B. Embodiments of Peer-to-Peer Currency Exchange Systems and Associated
Methods
[0027]FIG. 3 is a block diagram illustrating the interaction and data flow
between various components of a P2P currency exchange system 300
configured in accordance with an embodiment of the disclosure. The system
300 can be used for conducting a currency or value exchange transaction
between two or more persons or other entities via peer-to-peer trading.
The system 300 can include a number of computer components having
features generally similar to the computer and network components
described above with reference to FIGS. 1 and 2.
[0028]The system 300 can include, for example, a currency exchange or fund
exchange server 310 having a storage component 311 configured to store
various information used to facilitate currency exchange transactions.
The information can include, for example, personally identifying
information for registered users of the system (e.g., name, company name,
address, telephone number(s), electronic mail address, etc.), financial
information for registered users (e.g., bank or financial institution
account information, transaction preferences, etc.), transaction records,
account balances, security data, and the like.
[0029]The currency exchange server 310 can also include a processing
component 312 configured to receive and confirm transaction details from
registered users, and process such transactions. As described in greater
detail below with reference to FIG. 6, the processing component can match
and optimize all the currency exchange transaction requests from the
users, and disburse funds from the completed transactions into external
accounts of the corresponding users.
[0030]The currency exchange server 310 can also include a communication
component 313 that
handles communication between the server and various
system components that interact with the server via the network. For
example, the communication component 313 can handle hosting and routing
of web pages associated with various aspects of the currency exchange
system and method. Although only a single currency exchange server 310 is
shown, it should be understood that more than one currency exchange
server may be used, either individually or in a distributed manner, and
that other servers providing additional functionality may also be
interconnected to any component shown in the system 300 either directly
or over a network.
[0031]The system 300 may also include a payment solution component 314
configured to disburse funds to individual users after completion of each
conversion transaction. The payment solution component 314 may be an
integral component of the currency exchange server 310, or the payment
solution component 314 may be an external entity interconnected with the
currency exchange server 310. Suitable external commercial payment
solution providers include, for example, hyperWALLET Systems Inc. of
Vancouver, British Columbia, or Paystone Technologies Corp. of Vancouver,
British Columbia. The payment solution component 314, however, is an
optional component that may not be included within the system 300 in
certain embodiments.
[0032]The system 300 can also includes two or more users 320 (two are
shown as a first user 320a and a second user 320b) interacting with the
currency exchange server 310. The users 320 can include individuals
(e.g., travelers, international students, etc.), businesses, or any of a
variety of different entities wishing to exchange currency. The first and
second users 320a and 320b can use any of a variety of different client
devices to interact with the currency exchange server 310. The client
devices can include a personal desktop computer, workstation, kiosk,
cellular telephone, personal digital assistant (PDA), laptop, or any
other device capable of interfacing directly or indirectly with the
currency exchange server 310 via a network. As described previously, for
example, the client devices can run a browser program module (e.g.,
Microsoft's Internet Explorer, Mozilla's Firefox, or the like, or a
microbrowser such as a WAP enabled browser in the case of a cell phone,
PDA or other handheld wireless devices) that permits the device to access
and exchange data with the currency exchange server 310 via the network,
and browse pages and forms provided by the currency exchange server 310.

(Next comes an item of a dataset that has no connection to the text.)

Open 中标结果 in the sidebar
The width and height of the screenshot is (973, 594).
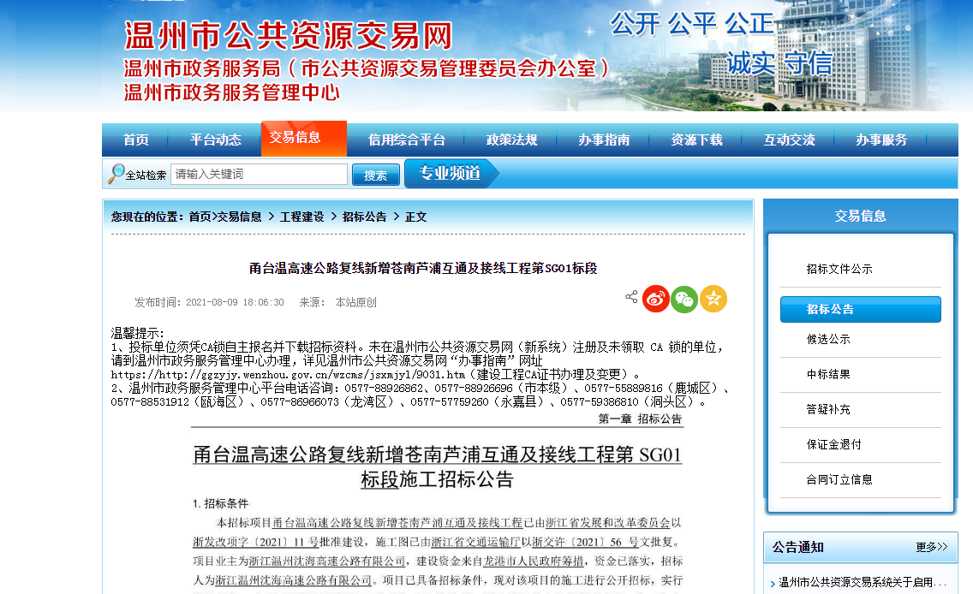[x=828, y=374]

In other embodiments, the users 320 may interact with the currency
exchange server 310 using other suitable methods and/or systems.
Moreover, although only two user devices 320a and 320b are shown, it will
be appreciated that more than two user or client devices 320 may be
interconnected to the currency exchange server 310.
[0033]The first and second users 320a and 320b can link their respective
accounts at the currency exchange server 310 with external bank or
financial accounts (e.g., checking or savings account, credit card
account, bill payment account, brokerage account, a service such as
PayPal.RTM. or some other electronic fund transfer system, or the like).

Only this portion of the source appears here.